Research Hospitals Becoming New Target for False Claims Act Actions

800px-Hospital_room_ubtThe False Claims Act is a federal statute designed to be used by whistleblowers who expose government fraud and waste. The whistleblower seeking to expose this type of deceit and corruption files a private lawsuit seeking to assert the rights to compensation for the government. Regardless of whether the government joins the suit and assists in the prosecution of the case, the successful whistleblower is permitted to recover a portion of the amount of funds he or she is able to recover for the government.

Those entities most likely to find themselves the target of a False Claims Act suit are private doctors’ offices and other healthcare providers who accept patients with Medicare and Medicaid. In recent years, however, there has been an increasing number of FCA suits filed against a new defendant – the university hospital.

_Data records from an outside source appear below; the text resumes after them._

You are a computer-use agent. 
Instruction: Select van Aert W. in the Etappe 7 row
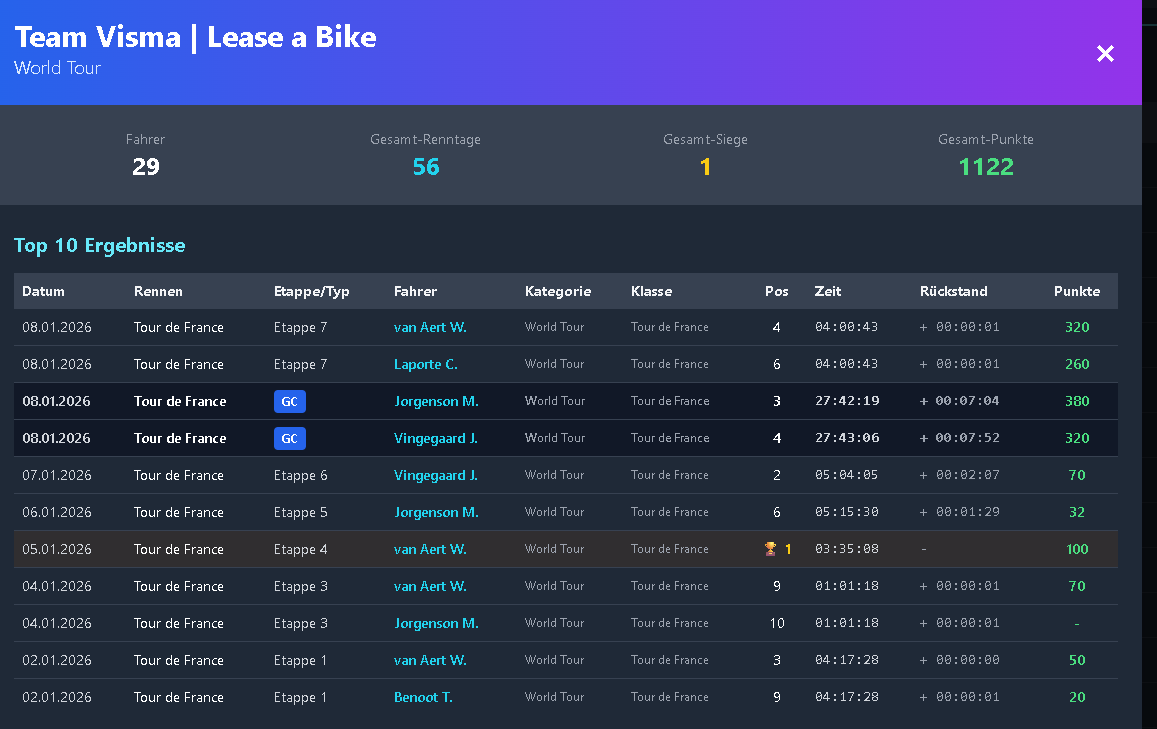(430, 327)
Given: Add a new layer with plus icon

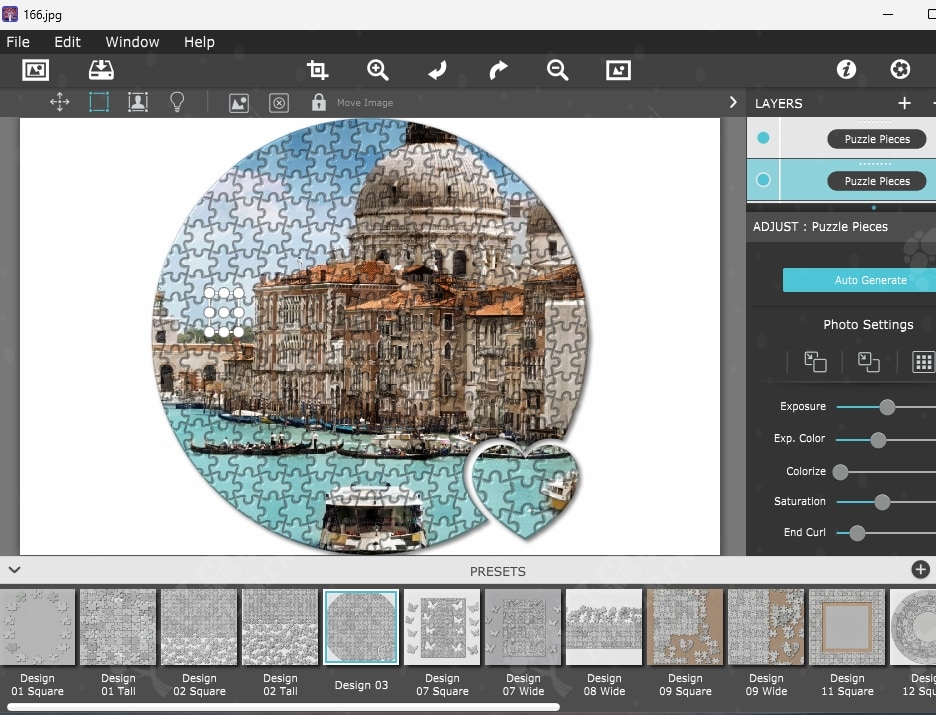Looking at the screenshot, I should pyautogui.click(x=904, y=103).
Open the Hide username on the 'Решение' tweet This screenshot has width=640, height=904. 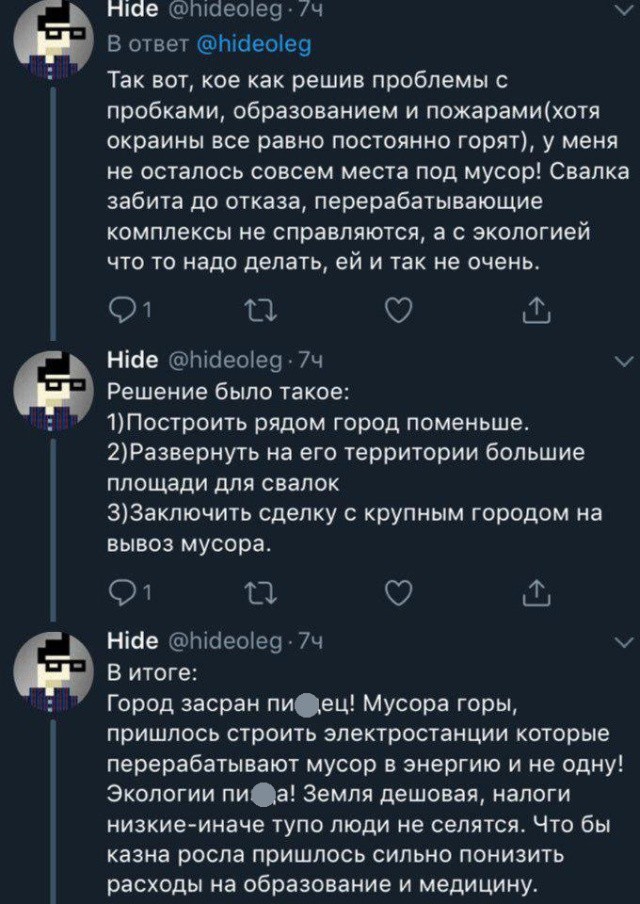coord(132,361)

Examples of FCA Claims Against Research and University Hospitals

The university hospital is a hospital where newly-educated doctors complete their residencies. The hospital itself is affiliated with a local medical school – such as the University of California San Francisco Medical Center. These doctors provide care and treatment under the supervision of an attending physician. Because these are working hospitals, many accept patients with Medicare and Medicaid. When these hospitals submit false claims to the government for repayment, a False Claims Act suit may be filed by a whistleblower with knowledge of the wrongdoing. Some examples include:

  • Billing at improper rates: Work performed by a resident is billed at a different rate than work performed by an attending physician. Some hospitals have found themselves in trouble for submitting claims in which work is alleged to have been completed by an attending physician when in fact the work was performed by a resident. These hospitals would (allegedly) pocket the difference between the cost of the resident’s work and the amount received from Medicare or Medicaid.
  • Billing for unnecessary services: Some hospitals have been named as defendants in FCA suits for submitting claims to Medicare and Medicaid for procedures and treatments that were unnecessary or for high-cost procedures and treatments in situations where a less-expensive treatment would have accomplished the same goal. In other cases, claims for reimbursement have been submitted but the patient’s medical record and supporting documentation was so sparse it was impossible to determine if the procedure was actually needed.
  • Billing for services already paid by another payor: Finally, in some instances a hospital received payment for a clinical procedure from the sponsor of the procedure only to turn around and bill Medicare and Medicaid for the same procedure. This resulted in the hospital being paid twice for the same work.

These examples illustrate two truths: There will be no end to people and entities that will attempt to “game the system” for their own personal game, but whistleblowers’ qui tam suits under the False Claims Act are effective at exposing illicit and unethical behavior and protecting the taxpayer’s dollar.